This article will assist you to locate the logs which are required while troubleshooting a HDB related issues. Let's quickly list out the different logs available which are very helpful for troubleshooting.
There are primarily 5 logs available:
1. HDB Master Logs - Entry to the HDB database users from client perspective is via the HDB master. All the activities related to HDB access, query processing or related operations is logged in HDB master logs.
2. HDB Segment Logs - HDB Master dispatches query execution task to its segments. Each segment is a database in itself and logs related to any operation on the segment database are tracked under HDB segment logs.

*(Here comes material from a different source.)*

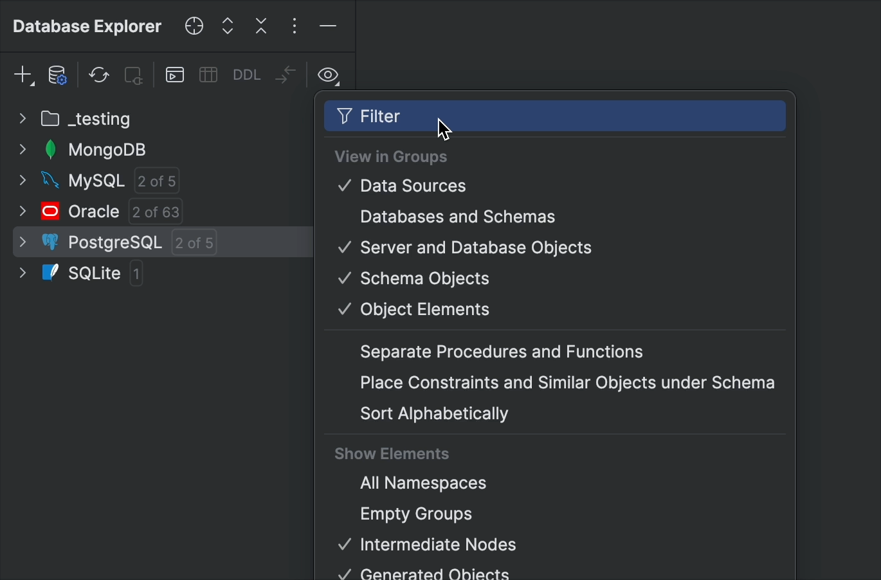Open Data Source Properties settings icon
Screen dimensions: 881x580
pos(57,75)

There is a correlation between HDB master logs and HDB segment logs. If a query is triggered on the HDB master, and if logging is enabled at segment, master and segment will store information for query processing. Often, there are events which are specific to the segment executing the query and logs for it will be written only in HDB segment logs but can be easily correlated using a unique identified "session id".
Every session to the HDB database is assigned a unique session id, thus any query run in that session will use the session id as it's identifier and master and segment logs can be correlated using it. Ex: con9866 can be used to identify related activity on the segments.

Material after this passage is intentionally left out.